The Fifth Circuit migrant detention appeal ended Thursday with a 2-1 ruling that U.S. Immigration and Customs Enforcement cannot hold immigrants for more than 90 days without a chance to seek bond while deportation proceedings continue. The decision could affect thousands of people detained in Texas and Louisiana, and it reaches a detention practice already under pressure in other courts.
Judge Leslie Southwick wrote for the majority. He said the due process clause protects everyone within U.S. boundaries and wrote: "It is part of the historic majesty of this long-ago founding charter that it makes no exceptions in providing basic rights to those within our boundaries, including a right to be heard when personal liberty is taken".
Southwick and Wilson
Judge Cory Wilson dissented. He said the majority "marginalizes the Constitution's express grant of plenary authority over immigration matters to Congress." The split leaves ICE with a detention rule that the court said cannot run past 90 days without giving a detainee a bond opportunity during the pending case.
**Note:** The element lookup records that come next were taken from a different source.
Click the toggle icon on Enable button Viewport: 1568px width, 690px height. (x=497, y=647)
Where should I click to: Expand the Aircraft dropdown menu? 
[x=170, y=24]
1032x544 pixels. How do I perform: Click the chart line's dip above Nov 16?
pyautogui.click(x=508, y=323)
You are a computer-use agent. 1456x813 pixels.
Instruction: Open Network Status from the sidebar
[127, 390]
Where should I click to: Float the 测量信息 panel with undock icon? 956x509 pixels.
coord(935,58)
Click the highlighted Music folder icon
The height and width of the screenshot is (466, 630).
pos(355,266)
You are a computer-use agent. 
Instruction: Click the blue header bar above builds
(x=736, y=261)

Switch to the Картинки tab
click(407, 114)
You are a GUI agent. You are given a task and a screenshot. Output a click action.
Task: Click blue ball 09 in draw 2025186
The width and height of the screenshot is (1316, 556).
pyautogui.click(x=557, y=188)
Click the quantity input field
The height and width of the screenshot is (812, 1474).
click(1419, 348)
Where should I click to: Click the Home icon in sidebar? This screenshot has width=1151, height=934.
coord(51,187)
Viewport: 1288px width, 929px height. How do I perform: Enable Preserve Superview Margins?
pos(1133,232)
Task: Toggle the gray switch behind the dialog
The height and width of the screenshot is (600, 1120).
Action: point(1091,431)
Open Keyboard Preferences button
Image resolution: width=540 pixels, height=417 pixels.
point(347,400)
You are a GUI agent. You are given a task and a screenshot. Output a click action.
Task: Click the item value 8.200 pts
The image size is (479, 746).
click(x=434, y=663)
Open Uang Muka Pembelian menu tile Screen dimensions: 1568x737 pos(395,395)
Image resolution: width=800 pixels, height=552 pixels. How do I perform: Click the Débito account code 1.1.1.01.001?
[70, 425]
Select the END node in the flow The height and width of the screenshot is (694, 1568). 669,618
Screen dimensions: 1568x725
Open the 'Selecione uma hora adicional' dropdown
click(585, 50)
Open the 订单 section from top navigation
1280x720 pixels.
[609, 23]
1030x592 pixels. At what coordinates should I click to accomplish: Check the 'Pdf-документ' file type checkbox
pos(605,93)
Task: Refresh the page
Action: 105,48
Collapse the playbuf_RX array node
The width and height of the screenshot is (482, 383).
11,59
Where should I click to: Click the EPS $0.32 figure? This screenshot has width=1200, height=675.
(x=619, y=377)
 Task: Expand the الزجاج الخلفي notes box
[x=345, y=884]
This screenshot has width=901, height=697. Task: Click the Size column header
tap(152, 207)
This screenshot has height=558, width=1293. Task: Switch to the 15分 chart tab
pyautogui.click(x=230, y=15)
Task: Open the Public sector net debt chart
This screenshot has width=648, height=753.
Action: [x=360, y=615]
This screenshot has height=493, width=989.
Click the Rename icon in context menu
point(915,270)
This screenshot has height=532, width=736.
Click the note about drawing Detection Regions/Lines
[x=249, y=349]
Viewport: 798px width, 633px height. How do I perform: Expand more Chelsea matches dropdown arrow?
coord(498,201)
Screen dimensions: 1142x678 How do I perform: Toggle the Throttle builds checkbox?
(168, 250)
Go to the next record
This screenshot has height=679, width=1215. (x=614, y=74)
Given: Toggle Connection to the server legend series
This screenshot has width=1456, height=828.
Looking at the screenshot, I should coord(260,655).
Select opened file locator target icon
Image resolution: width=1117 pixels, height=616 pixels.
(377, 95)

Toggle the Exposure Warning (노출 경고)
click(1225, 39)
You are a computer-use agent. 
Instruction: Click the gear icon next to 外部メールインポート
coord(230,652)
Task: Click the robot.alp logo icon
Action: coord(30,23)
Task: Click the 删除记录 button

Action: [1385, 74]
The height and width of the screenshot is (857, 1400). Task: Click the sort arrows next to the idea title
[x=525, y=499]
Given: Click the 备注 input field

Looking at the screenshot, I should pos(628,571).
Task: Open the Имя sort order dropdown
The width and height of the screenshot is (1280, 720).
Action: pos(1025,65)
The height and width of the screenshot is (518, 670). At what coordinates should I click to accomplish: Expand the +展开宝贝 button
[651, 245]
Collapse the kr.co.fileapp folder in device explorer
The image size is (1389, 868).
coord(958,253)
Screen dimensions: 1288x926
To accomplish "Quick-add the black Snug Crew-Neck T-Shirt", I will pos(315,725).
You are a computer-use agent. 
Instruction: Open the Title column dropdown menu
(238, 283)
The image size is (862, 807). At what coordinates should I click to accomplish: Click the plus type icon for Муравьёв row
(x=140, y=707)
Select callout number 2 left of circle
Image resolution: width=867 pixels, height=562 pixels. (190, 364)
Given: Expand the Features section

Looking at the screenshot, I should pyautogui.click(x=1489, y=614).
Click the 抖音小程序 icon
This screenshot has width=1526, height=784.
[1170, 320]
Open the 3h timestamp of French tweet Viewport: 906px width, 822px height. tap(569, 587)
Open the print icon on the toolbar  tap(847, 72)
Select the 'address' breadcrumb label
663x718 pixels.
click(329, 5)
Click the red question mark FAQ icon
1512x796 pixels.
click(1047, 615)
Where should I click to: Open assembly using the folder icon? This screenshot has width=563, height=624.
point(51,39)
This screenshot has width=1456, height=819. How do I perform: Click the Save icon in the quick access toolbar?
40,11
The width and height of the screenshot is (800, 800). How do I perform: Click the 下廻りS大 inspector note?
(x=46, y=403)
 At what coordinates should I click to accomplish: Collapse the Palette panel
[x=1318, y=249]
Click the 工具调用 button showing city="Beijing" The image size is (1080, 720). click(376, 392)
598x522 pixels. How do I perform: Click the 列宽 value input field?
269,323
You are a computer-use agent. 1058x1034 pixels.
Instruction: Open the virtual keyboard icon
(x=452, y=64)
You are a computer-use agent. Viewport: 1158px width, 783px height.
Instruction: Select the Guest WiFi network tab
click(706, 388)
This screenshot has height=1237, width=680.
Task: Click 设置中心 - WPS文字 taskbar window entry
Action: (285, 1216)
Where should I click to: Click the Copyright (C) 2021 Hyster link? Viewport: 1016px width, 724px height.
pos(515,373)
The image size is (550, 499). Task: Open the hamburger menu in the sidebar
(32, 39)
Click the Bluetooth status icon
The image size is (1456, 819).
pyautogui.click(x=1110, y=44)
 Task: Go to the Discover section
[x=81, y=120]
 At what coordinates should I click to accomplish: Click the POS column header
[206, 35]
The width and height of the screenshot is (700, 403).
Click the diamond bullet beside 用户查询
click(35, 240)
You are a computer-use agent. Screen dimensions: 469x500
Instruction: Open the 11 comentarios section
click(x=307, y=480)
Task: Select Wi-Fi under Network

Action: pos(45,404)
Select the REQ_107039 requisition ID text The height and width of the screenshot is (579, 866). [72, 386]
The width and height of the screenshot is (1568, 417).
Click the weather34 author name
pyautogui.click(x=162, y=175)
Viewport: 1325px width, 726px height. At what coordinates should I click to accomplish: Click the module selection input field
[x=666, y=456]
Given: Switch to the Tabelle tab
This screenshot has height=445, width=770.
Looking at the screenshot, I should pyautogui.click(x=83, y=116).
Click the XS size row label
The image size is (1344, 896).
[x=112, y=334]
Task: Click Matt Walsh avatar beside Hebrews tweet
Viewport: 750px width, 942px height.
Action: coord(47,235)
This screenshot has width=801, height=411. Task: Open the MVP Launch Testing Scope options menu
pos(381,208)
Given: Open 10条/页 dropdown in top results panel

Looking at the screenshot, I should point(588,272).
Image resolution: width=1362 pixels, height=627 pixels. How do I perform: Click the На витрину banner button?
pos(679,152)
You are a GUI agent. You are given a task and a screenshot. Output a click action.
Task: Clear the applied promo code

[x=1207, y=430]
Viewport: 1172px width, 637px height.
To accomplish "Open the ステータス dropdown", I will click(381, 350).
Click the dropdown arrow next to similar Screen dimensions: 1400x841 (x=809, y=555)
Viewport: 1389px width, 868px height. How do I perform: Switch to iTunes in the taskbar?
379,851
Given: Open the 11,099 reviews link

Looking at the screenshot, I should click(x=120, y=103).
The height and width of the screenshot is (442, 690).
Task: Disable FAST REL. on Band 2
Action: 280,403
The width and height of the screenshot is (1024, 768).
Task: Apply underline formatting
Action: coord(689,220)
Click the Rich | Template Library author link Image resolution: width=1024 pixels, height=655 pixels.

That ruling comes after a different panel of the same court in February was the first in the country to side with the administration's interpretation of a federal immigration statute allowing mandatory detention of non-citizens living in the United States. The February ruling did not answer whether the Fifth Amendment requires a bond hearing before an immigration judge.
Rebecca Cassler on detention
Rebecca Cassler, a lawyer for the migrants at the American Immigration Council, said the panel was "delighted that the panel recognized the core constitutional principle that the due process clause does not allow the government to lock them away indefinitely." The Department of Homeland Security said it disagrees with the ruling and is confident in its legal position regarding mandatory detention.
Last week, the administration asked the U.S. Supreme Court to review a similar ruling by a different appeals court. Federal immigration law says applicants for admission to the country are subject to mandatory detention while their cases proceed in immigration courts, which makes the Fifth Circuit's bond requirement the practical limit for this detention practice inside Texas and Louisiana.
Texas and Louisiana detention
The opinion does not say how many migrants are currently being held under the practice in the Fifth Circuit's jurisdiction. For people held past 90 days in the court's territory, the ruling now gives them a path to ask for release on bond while their deportation cases move forward.